◆ **What needs to be done**
Rewrite the entries with every instance of "coordinates" changed to "positions", keeping everything else the same.

[Records in a dataset]
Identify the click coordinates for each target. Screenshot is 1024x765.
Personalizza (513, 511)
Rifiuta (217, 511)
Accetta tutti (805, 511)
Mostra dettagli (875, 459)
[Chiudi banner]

◆ **In response**
Identify the click positions for each target. Screenshot is 1024x765.
Personalizza (513, 511)
Rifiuta (217, 511)
Accetta tutti (805, 511)
Mostra dettagli (875, 459)
[Chiudi banner]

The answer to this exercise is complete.